◆ Texto do exercício ◆
▬▬▬

5 Ago, 2020

Há doze anos que o mês de julho não registava tantas mortes

Foram 10.390 óbitos em Portugal, mais 2.137 (26%) mortes em relação a julho de 2019. DGS aponta para ondas de calor, mas outros especialistas referem impacto indireto da pandemia.

No mês de julho registaram-se 10.390 óbitos em Portugal. Os dados, disponíveis no sistema nacional de Vigilância da Mortalidade (eVM), mostram que este valor, respeitante ao ano de 2020, foi o mais elevado, quando se comparam os meses de julho dos últimos 12 anos.

Em relação ao período homólogo no ano passado, em 2020 verificou-se um aumento de 2.137 mortes, o que se traduz num crescimento na ordem dos 26%. A ocorrência não parece ser centralizada, visto que este aumento se observa um pouco por todos o país.

A pandemia por COVID-19 surge logo como potencial fator explicativo. Não obstante, não parece ser um efeito direto, tendo em conta que a mortalidade por esta causa em julho perfazia apenas 1,53% dos óbitos (159 do total), valor próximo ao do mês de março de 2020.

 

Explicar a mortalidade

Segundo a informação adiantada pela Direção-Geral da Saúde (DGS) ao Público, este incremento na mortalidade ainda será analisado – a codificação das causas “só será conhecida em 2021” –, embora revele que a “causa mais provável da mortalidade nos grupos etários acima dos 65 anos” seja o “calor extremo”.

Outras causas foram apontadas por Alexandre Abrantes, subdiretor da Escola Nacional de Saúde Pública, em declarações ao órgão de comunicação, sendo elas resultado do impacto da pandemia por COVID-19 no acesso ao Serviço Nacional de Saúde (SNS).

▬▬▬

◆ Excertos de dados ◆
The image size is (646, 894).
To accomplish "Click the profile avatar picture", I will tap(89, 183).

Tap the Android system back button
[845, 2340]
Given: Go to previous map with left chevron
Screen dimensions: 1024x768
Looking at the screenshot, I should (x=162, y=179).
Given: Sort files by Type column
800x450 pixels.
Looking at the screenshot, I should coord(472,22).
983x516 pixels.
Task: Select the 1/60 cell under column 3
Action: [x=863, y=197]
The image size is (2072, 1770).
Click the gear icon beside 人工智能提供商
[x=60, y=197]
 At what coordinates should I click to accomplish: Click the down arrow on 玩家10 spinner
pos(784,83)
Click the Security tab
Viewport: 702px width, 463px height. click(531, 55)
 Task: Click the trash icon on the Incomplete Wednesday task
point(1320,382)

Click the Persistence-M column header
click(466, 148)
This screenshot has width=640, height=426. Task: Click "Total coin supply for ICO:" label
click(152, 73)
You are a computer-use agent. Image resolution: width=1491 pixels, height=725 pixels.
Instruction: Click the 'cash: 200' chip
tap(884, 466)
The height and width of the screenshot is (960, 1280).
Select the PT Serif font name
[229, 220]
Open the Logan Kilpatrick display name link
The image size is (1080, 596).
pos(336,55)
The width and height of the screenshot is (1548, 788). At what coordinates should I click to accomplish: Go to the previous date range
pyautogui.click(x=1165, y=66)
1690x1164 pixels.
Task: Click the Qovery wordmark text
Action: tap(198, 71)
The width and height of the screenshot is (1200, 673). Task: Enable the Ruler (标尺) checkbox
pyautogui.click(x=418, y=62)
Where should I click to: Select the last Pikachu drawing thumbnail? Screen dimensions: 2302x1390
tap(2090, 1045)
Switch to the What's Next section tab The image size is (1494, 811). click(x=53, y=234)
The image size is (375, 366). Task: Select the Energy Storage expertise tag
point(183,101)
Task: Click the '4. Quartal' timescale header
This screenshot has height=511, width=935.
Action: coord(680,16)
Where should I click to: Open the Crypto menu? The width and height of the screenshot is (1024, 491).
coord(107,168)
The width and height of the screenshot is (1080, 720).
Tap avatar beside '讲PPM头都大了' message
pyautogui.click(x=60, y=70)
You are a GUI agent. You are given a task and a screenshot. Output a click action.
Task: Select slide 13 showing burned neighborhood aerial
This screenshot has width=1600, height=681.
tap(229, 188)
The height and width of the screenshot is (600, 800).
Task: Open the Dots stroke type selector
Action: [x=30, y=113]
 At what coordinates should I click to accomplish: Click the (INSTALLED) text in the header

▬▬▬

◆ Exercícios ◆
1 > Indique todas as siglas que o texto sobre a mortalidade em julho apresenta entre parênteses, cada uma com o nome por extenso que a acompanha.
2 > Prossiga o texto sobre a mortalidade em julho a partir da última frase apresentada.
As entradas têm origem numa fonte diferente da do texto.

◆ Respostas por ordem ◆
1 >
eVM – sistema nacional de Vigilância da Mortalidade
DGS – Direção-Geral da Saúde
SNS – Serviço Nacional de Saúde

2 >
Na perspetiva do especialista, a “principal” causa neste momento é o facto de as pessoas terem evitado os serviços de saúde por receio. A segunda razão apontada é a impossibilidade, nalguns casos, de realizar “exames a cancros e outras doenças” que estavam agendados. Acrescenta que os “números públicos das listas de espera para cirurgias e exames” deixam patente que a “atenção está de tal maneira polarizada para a COVID-19 – e aqui os media têm alguma culpa – que o resto foi esquecido no serviço de saúde”. Por fim, coloca a terceira hipótese de o tratamento não ser igual, dadas as contingências e o foco de atenção e de recursos na pandemia, ainda que considere que esta “seja a hipótese com menos impacto, porque os serviços não estão a rebentar pelas costuras”, havendo “espaço para as urgências”.

Outros peritos, como António Vaz Carneiro, especialista em medicina interna e presidente do conselho científico do Centro de Estudos de Medicina Baseada na Evidência, e o investigador Paulo Jorge Nogueira, estatístico do Instituto de Medicina Preventiva e Saúde Pública da Faculdade de Medicina da Universidade de Lisboa, levantam outras questões.

O primeiro sublinha a dificuldade de analisar a mortalidade, sobretudo num contexto em que houve confinamento. Por considerar que outras causas de morte, nomeadamente acidentes rodoviários, foram reduzidas, António Vaz Carneiro acredita que os dados terão muito que ver com “a negligência e impossibilidade de acesso a cuidados” resultantes da pandemia que deixaram “dois milhões de doentes crónicos” sem consultas. Já Paulo Jorge Nogueira afirma que os dados podem também indiciar algo mais, levantando a possibilidade de o envelhecimento da população e a consequente condição de sobrevida ser uma causa para estas estatísticas.